On September 11, 2011, the FSIS and Cargill Meat Solutions issued a Class 1 recall under FSIS-RC-071-2011. 185,000 pounds of ground turkey products were recalled based on the possibility of the products being contaminated with Salmonella Heidelberg (Xbal PFGE pattern 58/Blnl pattern 76), a strain that is resistant to ampicillin, gentamicin, streptomycin, and tetracycline. The recalled products were produced Aug. 23, 24, 30, and 31 of 2011, and are marked with the establishment number "P-963."

===Factors===
A study from Ankara University used a conventional culture technique to isolate salmonella to determine the seasonal effects on incidence rates in ground turkey. In spring, summer, and autumn, salmonella rates are highest (48%, 55%, and 63% respectively). During the winter season the frequency of salmonella significantly lowers to 16%.

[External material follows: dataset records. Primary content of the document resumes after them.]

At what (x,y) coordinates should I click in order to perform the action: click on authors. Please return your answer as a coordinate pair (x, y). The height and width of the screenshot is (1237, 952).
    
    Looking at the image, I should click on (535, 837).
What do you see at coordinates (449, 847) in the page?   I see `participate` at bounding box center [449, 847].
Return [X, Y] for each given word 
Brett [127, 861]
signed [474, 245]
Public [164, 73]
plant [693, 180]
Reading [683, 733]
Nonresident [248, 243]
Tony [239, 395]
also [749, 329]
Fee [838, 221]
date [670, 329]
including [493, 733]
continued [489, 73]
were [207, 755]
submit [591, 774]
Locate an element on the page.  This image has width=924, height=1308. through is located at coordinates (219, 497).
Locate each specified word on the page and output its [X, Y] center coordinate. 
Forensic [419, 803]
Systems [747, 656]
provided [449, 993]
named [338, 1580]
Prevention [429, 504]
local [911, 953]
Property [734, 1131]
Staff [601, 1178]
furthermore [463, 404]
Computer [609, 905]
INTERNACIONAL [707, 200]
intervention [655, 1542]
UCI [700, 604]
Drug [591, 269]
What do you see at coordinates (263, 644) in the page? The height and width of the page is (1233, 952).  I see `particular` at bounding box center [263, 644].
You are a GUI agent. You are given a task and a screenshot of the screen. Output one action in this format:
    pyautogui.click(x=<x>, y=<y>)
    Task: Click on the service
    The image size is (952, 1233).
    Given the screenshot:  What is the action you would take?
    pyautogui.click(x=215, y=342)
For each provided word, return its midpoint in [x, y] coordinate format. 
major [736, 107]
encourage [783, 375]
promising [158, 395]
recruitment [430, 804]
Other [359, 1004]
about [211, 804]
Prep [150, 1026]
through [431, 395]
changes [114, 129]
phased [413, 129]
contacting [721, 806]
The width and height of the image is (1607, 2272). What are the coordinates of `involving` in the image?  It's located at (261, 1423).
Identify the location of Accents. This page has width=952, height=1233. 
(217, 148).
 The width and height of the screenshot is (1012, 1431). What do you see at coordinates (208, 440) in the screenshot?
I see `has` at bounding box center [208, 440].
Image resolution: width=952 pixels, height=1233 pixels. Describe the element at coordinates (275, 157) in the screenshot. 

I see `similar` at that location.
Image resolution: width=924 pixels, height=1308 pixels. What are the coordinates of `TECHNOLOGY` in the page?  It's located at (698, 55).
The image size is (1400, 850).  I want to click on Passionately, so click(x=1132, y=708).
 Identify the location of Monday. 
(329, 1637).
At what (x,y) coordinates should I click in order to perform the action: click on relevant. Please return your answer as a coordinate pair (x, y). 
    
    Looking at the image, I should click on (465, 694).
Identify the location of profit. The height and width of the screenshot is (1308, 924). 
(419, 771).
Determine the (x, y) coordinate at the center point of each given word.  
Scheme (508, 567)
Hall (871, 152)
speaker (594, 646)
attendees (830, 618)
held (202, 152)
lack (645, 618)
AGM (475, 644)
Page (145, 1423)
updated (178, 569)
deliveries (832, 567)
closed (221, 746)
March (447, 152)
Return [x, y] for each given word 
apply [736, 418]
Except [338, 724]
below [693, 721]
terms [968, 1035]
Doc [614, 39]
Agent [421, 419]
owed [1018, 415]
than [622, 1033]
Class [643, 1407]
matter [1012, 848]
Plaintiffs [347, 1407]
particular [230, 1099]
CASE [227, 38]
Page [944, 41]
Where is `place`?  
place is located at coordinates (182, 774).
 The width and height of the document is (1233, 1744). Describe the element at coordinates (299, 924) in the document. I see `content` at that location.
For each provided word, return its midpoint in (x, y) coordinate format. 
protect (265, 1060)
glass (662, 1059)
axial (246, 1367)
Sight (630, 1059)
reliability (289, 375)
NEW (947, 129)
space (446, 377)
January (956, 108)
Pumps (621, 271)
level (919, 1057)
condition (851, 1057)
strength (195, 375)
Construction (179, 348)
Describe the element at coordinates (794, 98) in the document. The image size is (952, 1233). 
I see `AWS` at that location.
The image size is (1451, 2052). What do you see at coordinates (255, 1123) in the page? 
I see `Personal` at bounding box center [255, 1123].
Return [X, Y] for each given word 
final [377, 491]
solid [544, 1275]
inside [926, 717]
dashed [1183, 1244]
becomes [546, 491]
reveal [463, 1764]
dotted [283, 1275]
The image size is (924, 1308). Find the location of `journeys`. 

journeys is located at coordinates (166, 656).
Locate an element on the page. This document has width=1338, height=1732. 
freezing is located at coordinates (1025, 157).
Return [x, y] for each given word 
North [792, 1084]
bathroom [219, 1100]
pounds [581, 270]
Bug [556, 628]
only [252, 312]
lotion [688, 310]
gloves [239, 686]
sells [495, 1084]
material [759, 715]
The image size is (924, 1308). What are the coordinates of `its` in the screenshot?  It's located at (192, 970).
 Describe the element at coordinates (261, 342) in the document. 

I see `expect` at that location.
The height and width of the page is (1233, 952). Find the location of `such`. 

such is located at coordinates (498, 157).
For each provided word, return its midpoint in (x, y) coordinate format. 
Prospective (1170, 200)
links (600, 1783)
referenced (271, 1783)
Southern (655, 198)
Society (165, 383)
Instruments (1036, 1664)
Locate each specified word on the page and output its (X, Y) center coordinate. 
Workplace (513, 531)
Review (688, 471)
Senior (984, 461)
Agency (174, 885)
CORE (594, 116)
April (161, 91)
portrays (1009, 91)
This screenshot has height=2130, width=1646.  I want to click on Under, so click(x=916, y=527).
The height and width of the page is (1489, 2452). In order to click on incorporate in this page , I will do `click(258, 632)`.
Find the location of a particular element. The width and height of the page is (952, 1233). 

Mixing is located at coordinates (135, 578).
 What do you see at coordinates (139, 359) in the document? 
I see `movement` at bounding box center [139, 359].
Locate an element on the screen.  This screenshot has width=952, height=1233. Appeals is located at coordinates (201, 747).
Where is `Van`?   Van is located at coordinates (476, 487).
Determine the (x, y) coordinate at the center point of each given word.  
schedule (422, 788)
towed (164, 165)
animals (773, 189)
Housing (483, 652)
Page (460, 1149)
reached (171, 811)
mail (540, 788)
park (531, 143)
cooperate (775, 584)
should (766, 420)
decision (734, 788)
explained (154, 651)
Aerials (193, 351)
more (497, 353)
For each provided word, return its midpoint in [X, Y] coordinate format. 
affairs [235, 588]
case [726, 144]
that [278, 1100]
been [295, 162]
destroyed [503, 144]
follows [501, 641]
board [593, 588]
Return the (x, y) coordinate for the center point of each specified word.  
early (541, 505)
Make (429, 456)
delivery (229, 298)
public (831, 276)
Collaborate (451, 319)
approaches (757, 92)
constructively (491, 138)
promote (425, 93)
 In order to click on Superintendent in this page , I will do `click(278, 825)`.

Due to the complexity of food processing, salmonella found in processed turkey does not necessarily stem from the product itself. Before customers get the product, it goes through a series of phases including "flock, slaughterhouse, processing, distribution centers and retail marketing. The conditions of each of these environments influence whether or not the ground turkey becomes contaminated.

===Antibiotic resistance===
Certain strains of salmonella in ground turkey resist antibiotics. Ankara University's study found salmonella in ground turkey resisted 25% of nalidixic acid, 17% of streptomycin, and 15% of tetracycline. Overall, approximately one out of ten of the samples had salmonella strains that were resistant to four or more antibiotics.